_Your goal_. Search the entries below for the word "Catalog", then copy each line in which it is found.

━━━━━ Input ━━━━━

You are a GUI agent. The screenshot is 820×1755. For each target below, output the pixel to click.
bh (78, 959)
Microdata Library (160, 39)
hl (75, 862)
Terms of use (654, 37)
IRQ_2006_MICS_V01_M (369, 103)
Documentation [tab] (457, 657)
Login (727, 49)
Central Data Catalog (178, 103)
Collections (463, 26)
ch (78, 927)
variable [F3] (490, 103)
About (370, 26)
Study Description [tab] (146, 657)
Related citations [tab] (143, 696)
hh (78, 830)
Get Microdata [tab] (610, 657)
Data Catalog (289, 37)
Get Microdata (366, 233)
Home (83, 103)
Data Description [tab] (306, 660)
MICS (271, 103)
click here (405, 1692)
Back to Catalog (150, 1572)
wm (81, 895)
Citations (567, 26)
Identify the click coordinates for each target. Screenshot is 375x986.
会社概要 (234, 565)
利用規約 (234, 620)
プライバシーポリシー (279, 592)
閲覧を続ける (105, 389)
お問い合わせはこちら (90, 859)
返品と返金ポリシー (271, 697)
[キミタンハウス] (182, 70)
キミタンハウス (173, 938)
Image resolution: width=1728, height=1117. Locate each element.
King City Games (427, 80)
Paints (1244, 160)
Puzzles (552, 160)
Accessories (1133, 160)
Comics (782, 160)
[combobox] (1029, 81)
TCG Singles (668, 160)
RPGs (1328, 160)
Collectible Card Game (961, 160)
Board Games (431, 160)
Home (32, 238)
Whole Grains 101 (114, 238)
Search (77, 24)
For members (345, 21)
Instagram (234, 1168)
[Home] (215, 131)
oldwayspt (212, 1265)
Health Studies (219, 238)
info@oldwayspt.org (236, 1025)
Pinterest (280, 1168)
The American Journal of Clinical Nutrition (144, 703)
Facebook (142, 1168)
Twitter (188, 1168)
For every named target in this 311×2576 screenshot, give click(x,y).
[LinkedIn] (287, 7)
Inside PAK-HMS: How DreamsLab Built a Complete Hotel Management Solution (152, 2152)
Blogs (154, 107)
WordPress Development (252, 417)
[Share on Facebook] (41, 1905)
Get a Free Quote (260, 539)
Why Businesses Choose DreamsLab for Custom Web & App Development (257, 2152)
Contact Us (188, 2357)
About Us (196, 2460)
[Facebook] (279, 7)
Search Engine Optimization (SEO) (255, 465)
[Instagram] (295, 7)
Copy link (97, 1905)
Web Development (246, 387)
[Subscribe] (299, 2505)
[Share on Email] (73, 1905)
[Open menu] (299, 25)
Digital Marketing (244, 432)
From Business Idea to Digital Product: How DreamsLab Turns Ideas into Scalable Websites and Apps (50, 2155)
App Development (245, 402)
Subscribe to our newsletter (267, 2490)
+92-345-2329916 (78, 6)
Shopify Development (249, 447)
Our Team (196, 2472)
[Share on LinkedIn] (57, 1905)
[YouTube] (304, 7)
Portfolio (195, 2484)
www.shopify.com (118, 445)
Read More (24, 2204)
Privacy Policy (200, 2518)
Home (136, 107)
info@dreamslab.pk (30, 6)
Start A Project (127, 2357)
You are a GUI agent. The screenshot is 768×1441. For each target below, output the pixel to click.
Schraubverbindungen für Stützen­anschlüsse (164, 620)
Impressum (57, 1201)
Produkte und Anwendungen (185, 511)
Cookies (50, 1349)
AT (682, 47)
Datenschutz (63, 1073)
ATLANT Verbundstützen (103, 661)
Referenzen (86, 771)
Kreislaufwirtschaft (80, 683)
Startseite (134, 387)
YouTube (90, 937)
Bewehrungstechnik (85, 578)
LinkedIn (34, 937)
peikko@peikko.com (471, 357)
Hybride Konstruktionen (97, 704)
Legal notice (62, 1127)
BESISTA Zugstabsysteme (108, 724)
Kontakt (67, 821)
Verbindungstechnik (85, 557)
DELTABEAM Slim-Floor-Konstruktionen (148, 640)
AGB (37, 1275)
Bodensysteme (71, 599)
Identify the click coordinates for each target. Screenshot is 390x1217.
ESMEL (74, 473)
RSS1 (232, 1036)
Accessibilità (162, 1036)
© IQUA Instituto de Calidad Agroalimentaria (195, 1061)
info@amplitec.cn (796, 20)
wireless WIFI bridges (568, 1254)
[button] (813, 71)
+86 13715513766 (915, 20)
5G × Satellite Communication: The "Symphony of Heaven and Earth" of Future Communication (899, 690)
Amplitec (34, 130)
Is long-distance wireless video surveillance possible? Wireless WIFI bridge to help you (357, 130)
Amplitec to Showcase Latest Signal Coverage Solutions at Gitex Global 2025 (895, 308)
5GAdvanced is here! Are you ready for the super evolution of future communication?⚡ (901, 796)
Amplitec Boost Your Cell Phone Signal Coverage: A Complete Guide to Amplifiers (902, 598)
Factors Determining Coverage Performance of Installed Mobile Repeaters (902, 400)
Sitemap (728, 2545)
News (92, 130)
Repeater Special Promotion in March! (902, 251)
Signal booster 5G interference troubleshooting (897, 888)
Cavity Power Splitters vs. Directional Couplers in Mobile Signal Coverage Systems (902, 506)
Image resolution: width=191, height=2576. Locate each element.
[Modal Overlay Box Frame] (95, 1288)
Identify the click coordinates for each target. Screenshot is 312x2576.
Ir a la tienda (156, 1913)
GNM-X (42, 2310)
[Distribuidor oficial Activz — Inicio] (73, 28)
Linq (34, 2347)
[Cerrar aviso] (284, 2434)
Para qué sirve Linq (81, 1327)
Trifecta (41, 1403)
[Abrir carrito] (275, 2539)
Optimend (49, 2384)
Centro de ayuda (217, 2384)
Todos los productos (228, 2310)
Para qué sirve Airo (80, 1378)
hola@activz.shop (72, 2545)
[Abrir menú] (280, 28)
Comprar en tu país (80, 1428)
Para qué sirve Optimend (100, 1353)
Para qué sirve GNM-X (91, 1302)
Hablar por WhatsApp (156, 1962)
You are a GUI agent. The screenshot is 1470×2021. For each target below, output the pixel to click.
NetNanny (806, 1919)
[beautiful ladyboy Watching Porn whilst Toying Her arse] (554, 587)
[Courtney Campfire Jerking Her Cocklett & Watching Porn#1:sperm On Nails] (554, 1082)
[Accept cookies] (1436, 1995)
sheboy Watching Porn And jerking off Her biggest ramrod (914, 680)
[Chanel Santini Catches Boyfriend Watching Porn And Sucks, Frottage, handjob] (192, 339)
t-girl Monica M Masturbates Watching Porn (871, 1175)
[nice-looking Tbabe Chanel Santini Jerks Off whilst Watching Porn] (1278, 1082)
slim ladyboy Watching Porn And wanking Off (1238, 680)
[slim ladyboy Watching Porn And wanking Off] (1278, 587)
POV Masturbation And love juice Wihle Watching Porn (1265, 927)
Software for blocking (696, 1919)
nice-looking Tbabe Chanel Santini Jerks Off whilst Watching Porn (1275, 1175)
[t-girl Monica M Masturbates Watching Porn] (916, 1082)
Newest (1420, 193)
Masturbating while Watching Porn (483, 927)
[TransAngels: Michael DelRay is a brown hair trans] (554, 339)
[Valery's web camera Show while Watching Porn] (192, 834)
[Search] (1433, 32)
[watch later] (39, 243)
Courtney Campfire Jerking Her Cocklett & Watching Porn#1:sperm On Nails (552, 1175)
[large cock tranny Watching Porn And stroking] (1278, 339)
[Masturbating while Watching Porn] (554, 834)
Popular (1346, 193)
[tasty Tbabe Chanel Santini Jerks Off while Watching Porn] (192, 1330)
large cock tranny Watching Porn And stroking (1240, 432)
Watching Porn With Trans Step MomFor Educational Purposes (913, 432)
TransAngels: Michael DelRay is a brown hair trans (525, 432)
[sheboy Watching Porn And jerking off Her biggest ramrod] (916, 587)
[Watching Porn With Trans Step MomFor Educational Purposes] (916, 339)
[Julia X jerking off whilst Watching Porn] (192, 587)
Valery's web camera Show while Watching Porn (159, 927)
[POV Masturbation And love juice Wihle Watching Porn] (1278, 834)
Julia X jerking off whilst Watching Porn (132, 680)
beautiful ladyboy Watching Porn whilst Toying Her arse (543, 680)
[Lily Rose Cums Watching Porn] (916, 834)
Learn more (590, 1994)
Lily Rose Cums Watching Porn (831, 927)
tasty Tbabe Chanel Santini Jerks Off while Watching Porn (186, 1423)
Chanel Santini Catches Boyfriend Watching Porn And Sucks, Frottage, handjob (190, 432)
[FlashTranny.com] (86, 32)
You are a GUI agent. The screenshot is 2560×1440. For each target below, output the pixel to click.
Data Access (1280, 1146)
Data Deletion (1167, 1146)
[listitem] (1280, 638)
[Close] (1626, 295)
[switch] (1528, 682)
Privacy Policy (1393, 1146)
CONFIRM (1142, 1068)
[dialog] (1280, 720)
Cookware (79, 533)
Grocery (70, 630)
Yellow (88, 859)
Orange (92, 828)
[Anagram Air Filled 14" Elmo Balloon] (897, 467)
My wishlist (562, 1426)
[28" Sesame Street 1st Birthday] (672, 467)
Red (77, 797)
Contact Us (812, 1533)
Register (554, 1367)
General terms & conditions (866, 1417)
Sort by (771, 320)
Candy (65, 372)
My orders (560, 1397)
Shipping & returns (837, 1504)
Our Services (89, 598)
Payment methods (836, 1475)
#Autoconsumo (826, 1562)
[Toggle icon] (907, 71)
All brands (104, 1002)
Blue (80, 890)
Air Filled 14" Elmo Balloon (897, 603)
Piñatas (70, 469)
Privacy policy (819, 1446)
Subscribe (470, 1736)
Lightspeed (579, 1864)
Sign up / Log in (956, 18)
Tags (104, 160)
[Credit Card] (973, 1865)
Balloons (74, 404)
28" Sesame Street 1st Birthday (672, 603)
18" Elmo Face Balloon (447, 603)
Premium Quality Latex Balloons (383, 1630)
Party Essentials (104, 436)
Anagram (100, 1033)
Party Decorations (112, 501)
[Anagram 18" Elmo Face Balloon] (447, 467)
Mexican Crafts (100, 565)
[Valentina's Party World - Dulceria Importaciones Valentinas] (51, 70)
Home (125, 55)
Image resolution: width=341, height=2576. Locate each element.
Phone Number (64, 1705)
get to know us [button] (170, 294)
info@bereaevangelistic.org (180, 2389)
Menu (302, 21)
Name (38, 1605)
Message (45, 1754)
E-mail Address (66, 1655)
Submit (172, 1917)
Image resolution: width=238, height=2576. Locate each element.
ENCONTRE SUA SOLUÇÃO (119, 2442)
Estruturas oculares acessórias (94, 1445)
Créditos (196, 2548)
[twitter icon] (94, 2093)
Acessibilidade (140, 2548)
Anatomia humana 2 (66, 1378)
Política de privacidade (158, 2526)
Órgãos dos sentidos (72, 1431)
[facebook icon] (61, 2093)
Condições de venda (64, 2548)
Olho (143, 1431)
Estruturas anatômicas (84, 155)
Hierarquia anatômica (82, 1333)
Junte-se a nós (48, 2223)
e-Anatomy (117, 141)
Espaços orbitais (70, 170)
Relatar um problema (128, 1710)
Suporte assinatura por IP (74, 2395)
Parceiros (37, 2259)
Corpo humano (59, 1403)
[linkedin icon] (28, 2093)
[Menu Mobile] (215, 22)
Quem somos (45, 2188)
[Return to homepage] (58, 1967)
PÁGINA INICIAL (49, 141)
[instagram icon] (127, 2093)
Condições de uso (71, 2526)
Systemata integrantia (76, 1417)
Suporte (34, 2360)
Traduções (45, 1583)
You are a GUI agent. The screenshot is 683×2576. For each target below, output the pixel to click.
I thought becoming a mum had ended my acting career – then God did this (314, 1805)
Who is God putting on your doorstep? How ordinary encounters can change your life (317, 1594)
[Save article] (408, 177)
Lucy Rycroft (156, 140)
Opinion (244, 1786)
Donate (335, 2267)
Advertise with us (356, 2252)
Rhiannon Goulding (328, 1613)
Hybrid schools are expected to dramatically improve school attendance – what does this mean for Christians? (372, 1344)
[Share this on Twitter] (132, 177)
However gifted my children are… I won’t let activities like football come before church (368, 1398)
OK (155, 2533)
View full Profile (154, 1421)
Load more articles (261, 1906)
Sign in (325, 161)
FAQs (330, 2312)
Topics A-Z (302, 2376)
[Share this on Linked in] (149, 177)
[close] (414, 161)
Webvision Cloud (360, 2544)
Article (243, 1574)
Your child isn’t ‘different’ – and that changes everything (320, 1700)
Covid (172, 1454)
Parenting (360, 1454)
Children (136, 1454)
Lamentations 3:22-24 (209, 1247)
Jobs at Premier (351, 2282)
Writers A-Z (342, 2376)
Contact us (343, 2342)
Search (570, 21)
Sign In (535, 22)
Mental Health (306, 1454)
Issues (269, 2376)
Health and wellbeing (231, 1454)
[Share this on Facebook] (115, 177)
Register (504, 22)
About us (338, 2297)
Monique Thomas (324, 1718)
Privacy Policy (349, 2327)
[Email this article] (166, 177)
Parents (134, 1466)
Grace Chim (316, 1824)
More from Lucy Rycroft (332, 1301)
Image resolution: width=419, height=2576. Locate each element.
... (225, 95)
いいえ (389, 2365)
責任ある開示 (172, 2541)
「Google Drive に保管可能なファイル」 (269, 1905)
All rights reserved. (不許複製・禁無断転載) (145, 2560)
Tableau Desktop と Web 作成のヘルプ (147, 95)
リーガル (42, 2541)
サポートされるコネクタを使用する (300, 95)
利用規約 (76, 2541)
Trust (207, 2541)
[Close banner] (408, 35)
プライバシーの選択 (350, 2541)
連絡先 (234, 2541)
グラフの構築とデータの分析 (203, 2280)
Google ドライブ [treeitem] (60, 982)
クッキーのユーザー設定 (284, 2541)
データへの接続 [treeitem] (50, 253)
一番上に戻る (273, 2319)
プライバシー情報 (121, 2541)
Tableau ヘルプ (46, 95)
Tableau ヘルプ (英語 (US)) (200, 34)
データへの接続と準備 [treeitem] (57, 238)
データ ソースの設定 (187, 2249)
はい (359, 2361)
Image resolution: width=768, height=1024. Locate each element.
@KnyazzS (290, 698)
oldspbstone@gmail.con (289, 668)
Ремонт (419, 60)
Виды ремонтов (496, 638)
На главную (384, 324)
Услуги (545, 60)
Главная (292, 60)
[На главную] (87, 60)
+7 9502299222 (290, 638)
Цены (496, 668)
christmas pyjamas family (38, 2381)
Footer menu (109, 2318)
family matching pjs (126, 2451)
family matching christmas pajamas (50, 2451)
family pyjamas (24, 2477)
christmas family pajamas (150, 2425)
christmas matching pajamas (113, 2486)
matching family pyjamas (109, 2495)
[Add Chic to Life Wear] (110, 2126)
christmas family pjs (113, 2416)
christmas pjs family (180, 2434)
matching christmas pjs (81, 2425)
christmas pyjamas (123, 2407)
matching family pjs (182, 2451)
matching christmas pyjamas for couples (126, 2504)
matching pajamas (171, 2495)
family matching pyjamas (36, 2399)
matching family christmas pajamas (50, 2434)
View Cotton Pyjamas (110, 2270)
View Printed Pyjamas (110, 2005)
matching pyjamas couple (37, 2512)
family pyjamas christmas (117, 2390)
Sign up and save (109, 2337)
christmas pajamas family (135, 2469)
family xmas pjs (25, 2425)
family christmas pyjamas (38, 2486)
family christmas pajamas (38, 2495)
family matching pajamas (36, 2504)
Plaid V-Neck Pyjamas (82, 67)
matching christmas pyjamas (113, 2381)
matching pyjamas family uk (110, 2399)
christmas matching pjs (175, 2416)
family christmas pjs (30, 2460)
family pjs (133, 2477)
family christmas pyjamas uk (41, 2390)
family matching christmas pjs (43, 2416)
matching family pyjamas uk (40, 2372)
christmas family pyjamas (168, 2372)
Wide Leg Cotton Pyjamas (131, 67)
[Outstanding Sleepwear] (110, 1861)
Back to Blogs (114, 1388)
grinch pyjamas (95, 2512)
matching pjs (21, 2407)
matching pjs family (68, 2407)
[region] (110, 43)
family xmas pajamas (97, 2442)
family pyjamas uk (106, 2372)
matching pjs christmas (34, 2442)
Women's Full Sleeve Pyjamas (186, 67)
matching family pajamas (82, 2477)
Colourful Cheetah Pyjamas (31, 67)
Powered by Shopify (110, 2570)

━━━━━

_Result_.
Central Data Catalog (178, 103)
Data Catalog (289, 37)
Back to Catalog (150, 1572)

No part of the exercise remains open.